Gingrich defended his assaults on Romney’s business record, which includes job losses at some companies Bain invested in, and what Gingrich called a pattern of loading a “handful” of companies with debt, after which they went broke.

To applause, the former House speaker said that questioning Romney’s record in private business was “exactly what campaigns ought to be about. And we need to satisfy the country that whoever we nominate has a record that can stand up to Barack Obama in a very effective way.”

Advertisement

One of the debate panelists, Gerald Seib of the Wall Street Journal, asked Romney about American Pad and Paper, a company that went bankrupt, costing hundreds of people their jobs, while Bain Capital took out $100 million in profits and fees.

Romney said the company was caught in a shrinking industry and some of those who lost jobs were union workers who didn’t want to transfer to a nonunion plant. And he pushed back against the notion that he practiced a particularly harsh brand of capitalism.

“I know that people are going to come after me. I know President Obama is going to come after me. But the record is pretty darn good,” Romney said.

“If people want to have someone who understands how the economy works, having worked in the real economy, then I’m the guy that can best post up against Barack Obama,” Romney said to cheers from supporters in the crowd at the Myrtle Beach Convention Center.

Short of money and time, Gingrich and Santorum are in a struggle to become the social conservative alternative to Romney. So far, none of the GOP contenders has been able to corral a clear majority of the vote on Romney’s right, allowing the former Massachusetts governor to pull away from a divided field.

Texas Gov.
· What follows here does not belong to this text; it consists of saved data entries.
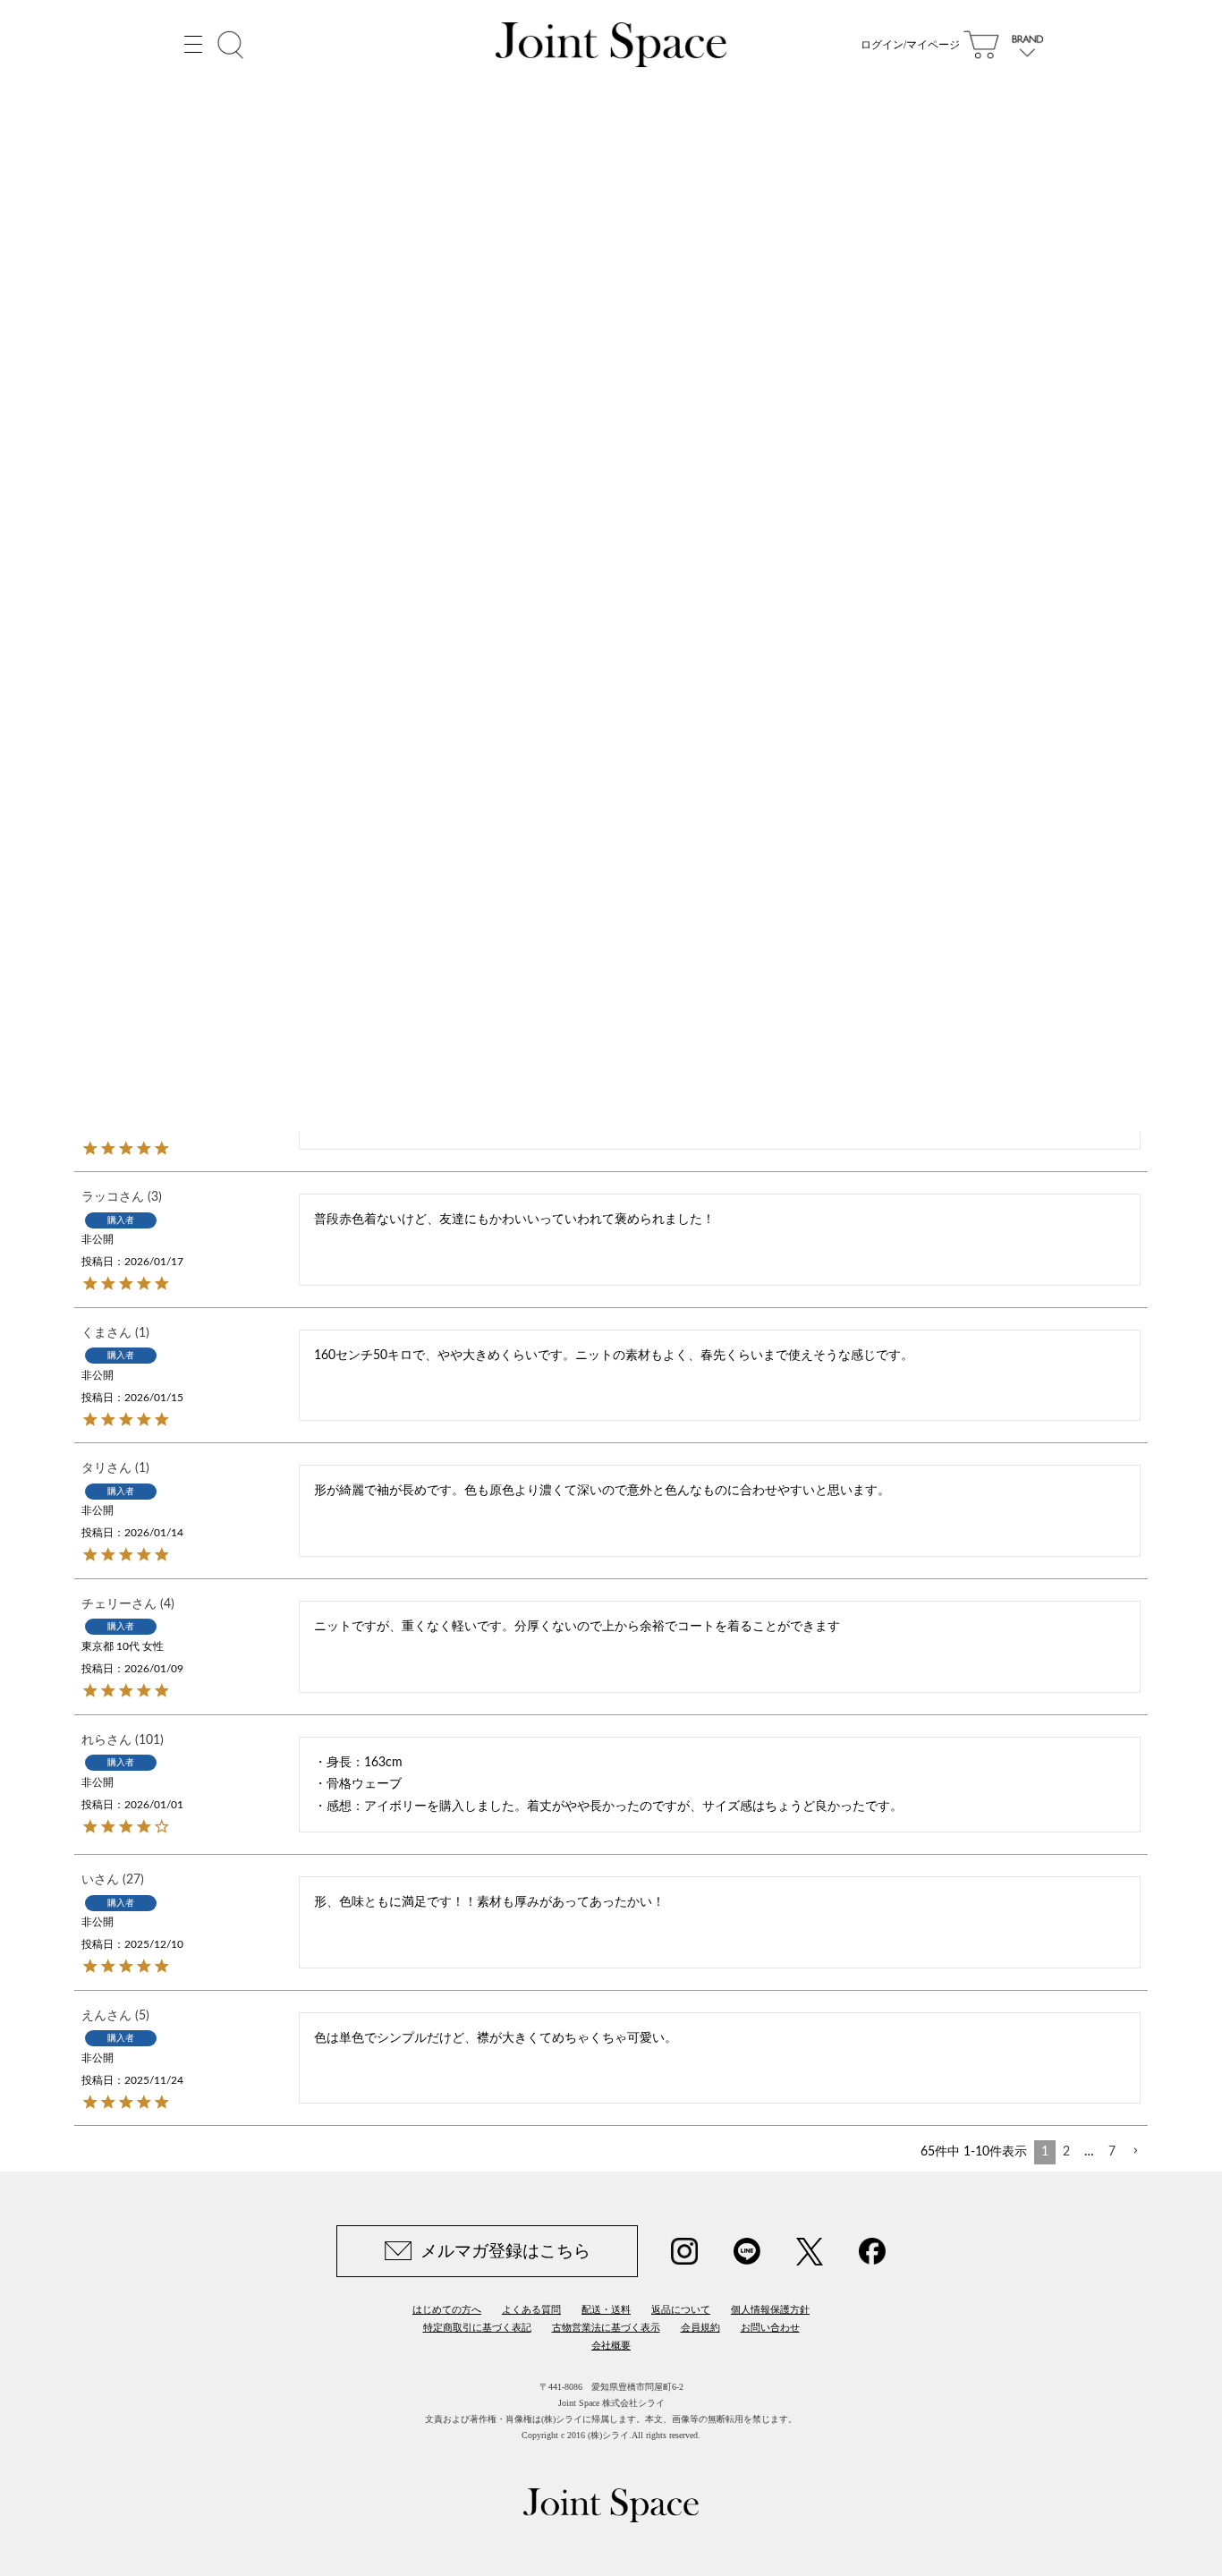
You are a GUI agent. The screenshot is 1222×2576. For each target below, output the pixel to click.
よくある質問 (531, 2309)
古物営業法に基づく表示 (606, 2327)
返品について (680, 2309)
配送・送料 (606, 2309)
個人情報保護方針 (770, 2309)
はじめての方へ (446, 2309)
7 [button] (1112, 2152)
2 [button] (1066, 2152)
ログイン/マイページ (910, 44)
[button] (1135, 2151)
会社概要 (611, 2345)
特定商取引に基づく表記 (477, 2327)
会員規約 (700, 2327)
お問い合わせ (770, 2327)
Rick Perry also hopes to compete in that mini-contest, but he has struggled to excite Republican voters and is facing a real threat of elimination after Saturday’s primary. Demonstrating a comfort level that eluded him in early debates, Perry repeatedly delivered crowd-pleasing lines, one coming when he sharply criticized the Obama administration’s description of videos of Marines urinating on Taliban corpses, which he said demonstrated the president’s “disdain” for men and women in uniform.

Advertisement

When Defense Secretary Leon E. Panetta “calls that ‘utterly despicable’ — let me tell you what’s utterly despicable: cutting Danny Pearl’s head off and showing the video of it,” said Perry, referring to the 2002 killing of a Wall Street Journal reporter in Pakistan. The newspaper was a co-sponsor of the debate, along with Fox News.

South Carolina’s primary electorate has a higher proportion of military families and veterans than earlier states, and Perry, an Air Force veteran, hopes to tap them. But the other veteran in the race, Rep. Ron Paul of Texas, is at a disadvantage because of his dovish views on the use of military force.
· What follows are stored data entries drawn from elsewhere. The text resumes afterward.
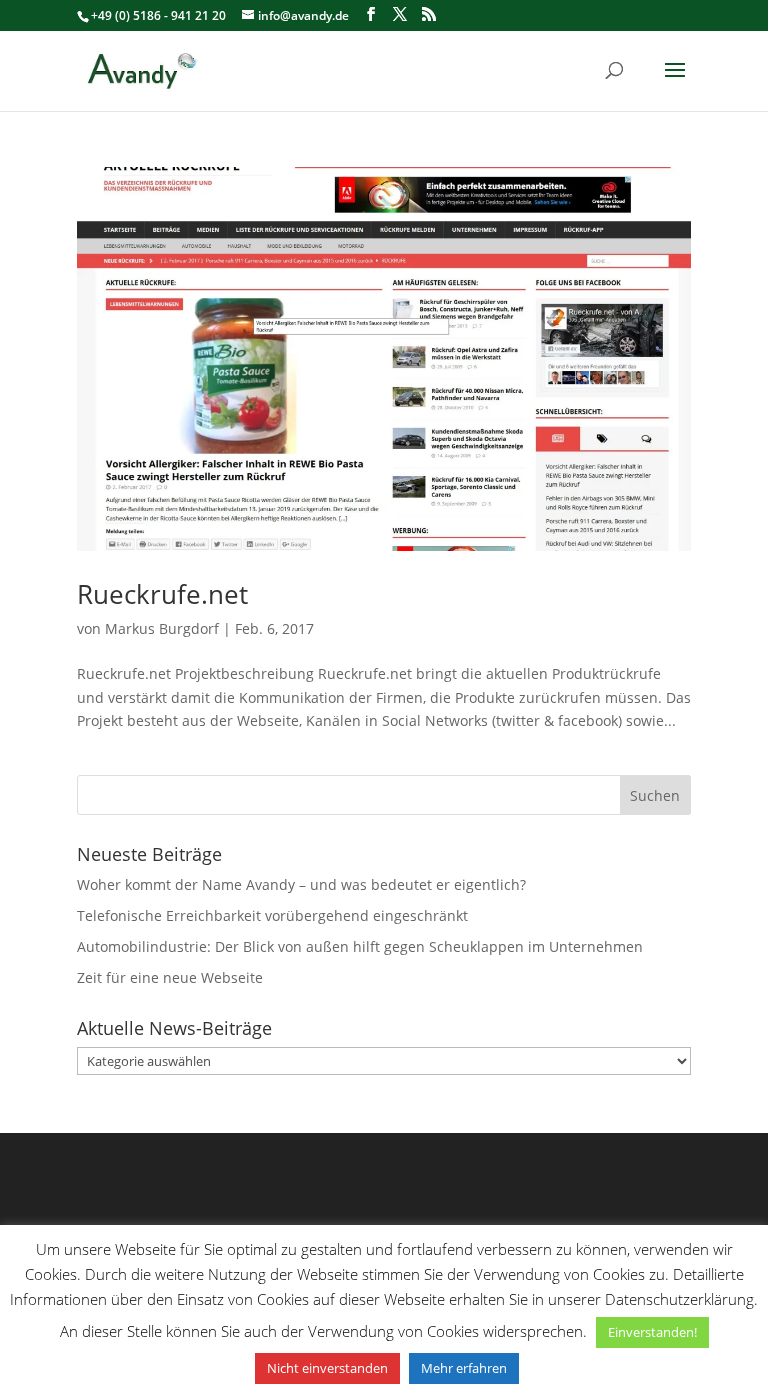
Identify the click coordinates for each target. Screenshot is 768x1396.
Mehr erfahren (464, 1368)
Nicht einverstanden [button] (327, 1368)
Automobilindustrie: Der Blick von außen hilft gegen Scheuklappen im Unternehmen (360, 946)
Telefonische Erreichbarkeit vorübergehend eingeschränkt (272, 915)
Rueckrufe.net (162, 594)
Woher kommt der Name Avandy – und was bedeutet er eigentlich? (301, 884)
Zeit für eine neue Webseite (170, 977)
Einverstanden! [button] (652, 1332)
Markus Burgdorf (162, 628)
Paul continued to defend his isolationist foreign policy beliefs, maintaining that the nation would be safer if it was less militarily engaged.
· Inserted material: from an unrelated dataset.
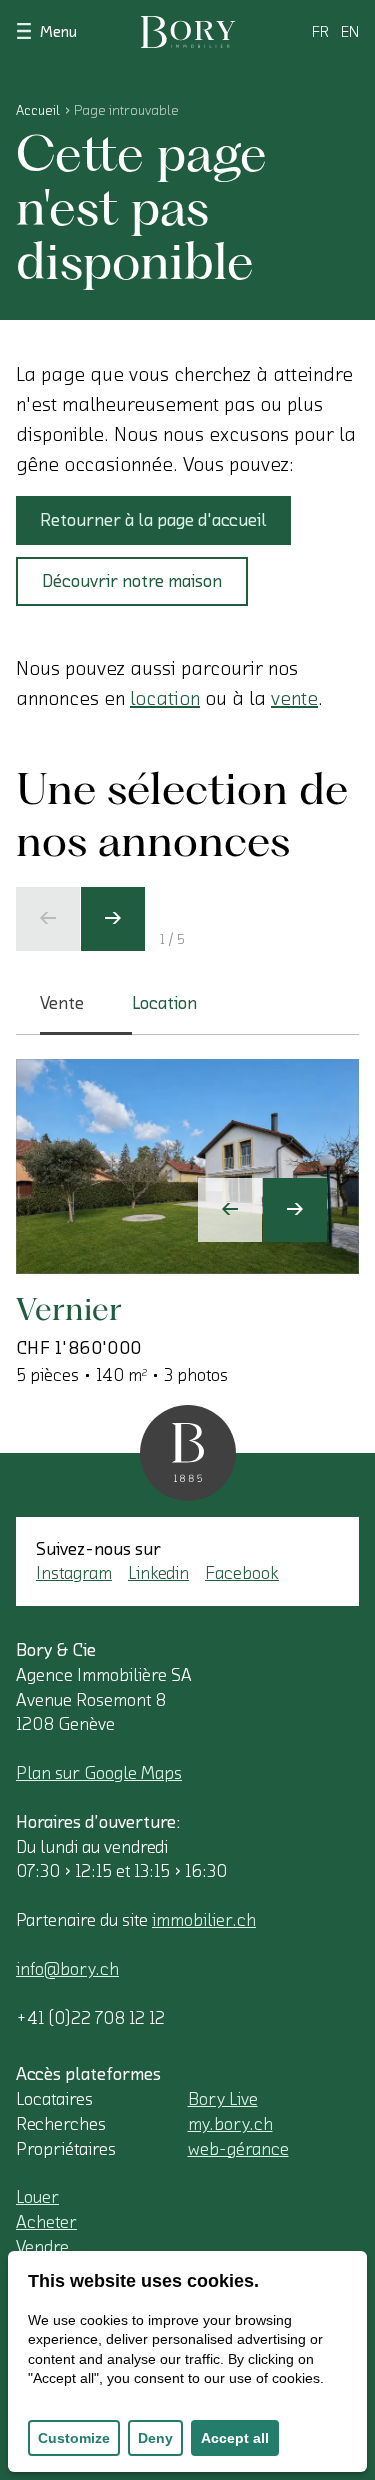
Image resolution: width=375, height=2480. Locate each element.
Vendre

“I would say that maybe we ought to consider a golden rule in foreign policy. Don’t do to other nations what we don’t want to [be done] to us,” he said, as the crowd booed. “So we endlessly bomb these countries and then we wonder why they get upset with us?”

The Houston-area congressman also argued that King would agree with his opposition to wars, noting that the civil rights leader opposed the U.S. war in Vietnam.

The debate featured a slimmed-down field of five, Jon Huntsman Jr. having pulled out of the race hours earlier. The former Utah governor endorsed Romney and took a blast at the GOP campaign’s “toxic” atmosphere — although he had made his own attacks on Romney.

Advertisement

Romney did not attend Huntsman’s event. The endorsement is likely to provide, at best, a marginal boost to Romney’s campaign in South Carolina, since Huntsman was drawing about 5% in recent polls.

Political veterans in the state warn that the race remains fluid.

“It’s a lot closer than people think,” said Sen. Lindsey Graham of South Carolina, a Republican who is unaligned. “It’s a margin of error race right now.”

The debate, the 16th of the Republican campaign, kicked off what will likely be the last concentrated series of televised faceoffs. Four debates are scheduled between Monday and Jan. 26 in South Carolina and Florida, the two states that will hold primaries this month.